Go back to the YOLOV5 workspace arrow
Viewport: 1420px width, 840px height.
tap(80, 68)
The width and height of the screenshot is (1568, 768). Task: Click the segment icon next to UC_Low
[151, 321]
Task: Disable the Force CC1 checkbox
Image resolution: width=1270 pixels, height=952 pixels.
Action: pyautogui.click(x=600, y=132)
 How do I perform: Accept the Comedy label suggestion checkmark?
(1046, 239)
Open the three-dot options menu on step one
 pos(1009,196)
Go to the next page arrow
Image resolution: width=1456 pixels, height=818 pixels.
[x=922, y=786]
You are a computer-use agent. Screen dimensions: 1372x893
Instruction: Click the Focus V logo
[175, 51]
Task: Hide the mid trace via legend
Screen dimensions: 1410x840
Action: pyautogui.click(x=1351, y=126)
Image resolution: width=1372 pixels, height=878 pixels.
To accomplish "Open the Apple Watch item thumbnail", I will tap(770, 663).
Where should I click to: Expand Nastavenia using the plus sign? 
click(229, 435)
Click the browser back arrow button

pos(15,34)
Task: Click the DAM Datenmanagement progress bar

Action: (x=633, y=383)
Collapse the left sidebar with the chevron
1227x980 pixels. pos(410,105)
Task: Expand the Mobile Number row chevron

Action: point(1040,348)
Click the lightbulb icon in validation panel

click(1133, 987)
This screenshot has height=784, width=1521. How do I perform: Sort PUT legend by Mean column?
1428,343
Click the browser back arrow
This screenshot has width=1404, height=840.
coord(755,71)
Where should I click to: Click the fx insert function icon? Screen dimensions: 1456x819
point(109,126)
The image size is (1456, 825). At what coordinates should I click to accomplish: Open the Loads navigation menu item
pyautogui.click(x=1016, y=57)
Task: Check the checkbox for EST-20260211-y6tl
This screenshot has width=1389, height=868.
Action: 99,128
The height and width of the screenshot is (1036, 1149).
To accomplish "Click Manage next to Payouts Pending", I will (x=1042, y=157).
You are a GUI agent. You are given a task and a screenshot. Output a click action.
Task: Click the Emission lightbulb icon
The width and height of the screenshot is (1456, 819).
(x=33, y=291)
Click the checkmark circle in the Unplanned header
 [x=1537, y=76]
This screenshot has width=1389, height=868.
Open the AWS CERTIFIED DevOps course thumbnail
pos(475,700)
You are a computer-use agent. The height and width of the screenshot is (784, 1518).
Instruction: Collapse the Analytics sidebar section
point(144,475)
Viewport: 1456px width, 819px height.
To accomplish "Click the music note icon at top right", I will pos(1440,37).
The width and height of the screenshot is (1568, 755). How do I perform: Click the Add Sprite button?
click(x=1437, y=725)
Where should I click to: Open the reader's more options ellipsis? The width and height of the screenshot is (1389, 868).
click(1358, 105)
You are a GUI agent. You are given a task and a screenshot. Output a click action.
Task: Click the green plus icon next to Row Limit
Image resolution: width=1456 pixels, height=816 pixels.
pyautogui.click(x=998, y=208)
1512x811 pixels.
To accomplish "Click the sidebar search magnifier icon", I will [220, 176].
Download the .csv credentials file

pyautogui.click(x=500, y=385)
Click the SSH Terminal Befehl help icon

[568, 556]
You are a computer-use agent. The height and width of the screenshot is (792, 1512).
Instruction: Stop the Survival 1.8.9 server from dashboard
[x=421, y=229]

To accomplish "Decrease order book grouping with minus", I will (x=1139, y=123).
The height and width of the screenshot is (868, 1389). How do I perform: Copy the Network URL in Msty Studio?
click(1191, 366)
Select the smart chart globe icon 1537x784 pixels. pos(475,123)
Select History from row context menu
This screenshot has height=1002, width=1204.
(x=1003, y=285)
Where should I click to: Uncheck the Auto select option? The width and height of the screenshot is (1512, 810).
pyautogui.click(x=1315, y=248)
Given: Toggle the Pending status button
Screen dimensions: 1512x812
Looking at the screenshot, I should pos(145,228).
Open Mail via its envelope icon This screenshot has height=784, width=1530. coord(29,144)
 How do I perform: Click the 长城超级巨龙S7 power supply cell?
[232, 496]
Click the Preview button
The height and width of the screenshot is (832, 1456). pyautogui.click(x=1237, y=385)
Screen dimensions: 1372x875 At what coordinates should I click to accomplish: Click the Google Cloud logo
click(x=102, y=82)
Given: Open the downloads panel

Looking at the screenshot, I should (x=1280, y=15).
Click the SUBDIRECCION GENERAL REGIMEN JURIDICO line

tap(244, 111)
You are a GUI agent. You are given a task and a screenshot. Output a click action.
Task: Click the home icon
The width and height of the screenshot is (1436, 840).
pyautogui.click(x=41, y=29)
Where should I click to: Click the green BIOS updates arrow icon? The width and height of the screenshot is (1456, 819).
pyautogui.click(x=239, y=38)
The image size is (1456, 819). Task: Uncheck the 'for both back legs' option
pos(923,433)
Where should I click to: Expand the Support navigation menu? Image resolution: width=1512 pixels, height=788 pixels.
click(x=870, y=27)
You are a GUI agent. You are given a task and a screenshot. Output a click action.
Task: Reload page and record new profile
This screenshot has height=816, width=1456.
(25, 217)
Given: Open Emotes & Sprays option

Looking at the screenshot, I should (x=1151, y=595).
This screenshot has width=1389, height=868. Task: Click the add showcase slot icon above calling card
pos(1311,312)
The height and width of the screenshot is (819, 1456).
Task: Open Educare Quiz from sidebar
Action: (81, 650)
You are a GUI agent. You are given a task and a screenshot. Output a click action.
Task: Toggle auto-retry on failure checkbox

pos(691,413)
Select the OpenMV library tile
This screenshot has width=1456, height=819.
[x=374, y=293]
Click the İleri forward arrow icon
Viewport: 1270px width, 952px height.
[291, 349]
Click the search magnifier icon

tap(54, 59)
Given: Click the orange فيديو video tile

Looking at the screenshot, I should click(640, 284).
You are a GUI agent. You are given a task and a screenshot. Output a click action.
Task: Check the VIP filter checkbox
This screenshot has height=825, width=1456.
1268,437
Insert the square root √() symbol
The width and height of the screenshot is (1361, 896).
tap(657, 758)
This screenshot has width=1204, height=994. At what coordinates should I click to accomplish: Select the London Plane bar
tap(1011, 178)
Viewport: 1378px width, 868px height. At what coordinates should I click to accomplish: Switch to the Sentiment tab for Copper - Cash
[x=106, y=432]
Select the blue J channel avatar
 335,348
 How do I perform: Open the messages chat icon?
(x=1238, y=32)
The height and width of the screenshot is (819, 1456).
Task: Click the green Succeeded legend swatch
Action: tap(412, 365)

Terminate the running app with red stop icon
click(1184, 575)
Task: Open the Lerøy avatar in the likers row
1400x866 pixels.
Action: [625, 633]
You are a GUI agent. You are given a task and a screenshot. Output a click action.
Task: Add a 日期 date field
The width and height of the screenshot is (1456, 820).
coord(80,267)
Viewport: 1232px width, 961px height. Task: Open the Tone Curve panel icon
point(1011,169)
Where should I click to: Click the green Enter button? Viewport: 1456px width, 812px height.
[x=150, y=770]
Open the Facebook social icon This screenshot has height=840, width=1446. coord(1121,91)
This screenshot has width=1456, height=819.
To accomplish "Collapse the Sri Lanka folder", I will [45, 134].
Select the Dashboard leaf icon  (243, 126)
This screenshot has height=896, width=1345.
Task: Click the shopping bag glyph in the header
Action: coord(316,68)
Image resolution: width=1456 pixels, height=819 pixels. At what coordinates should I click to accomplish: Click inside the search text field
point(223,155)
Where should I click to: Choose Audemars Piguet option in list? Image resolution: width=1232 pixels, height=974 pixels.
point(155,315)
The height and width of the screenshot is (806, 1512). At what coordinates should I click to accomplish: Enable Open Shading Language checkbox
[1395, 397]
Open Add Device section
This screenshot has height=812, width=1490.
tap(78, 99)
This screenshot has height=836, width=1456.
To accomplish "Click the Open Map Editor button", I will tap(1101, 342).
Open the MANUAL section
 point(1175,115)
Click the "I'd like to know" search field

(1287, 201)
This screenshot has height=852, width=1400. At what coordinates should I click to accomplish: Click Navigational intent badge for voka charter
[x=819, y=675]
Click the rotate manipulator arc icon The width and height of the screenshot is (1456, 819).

Problem statement ::
Each line from the one that contains "This screenshot has height=852, width=1400." through the last line of the listing above should be written out exactly, and no other line.

Finished exercise ::
This screenshot has height=852, width=1400. At what coordinates should I click to accomplish: Click Navigational intent badge for voka charter
[x=819, y=675]
Click the rotate manipulator arc icon The width and height of the screenshot is (1456, 819).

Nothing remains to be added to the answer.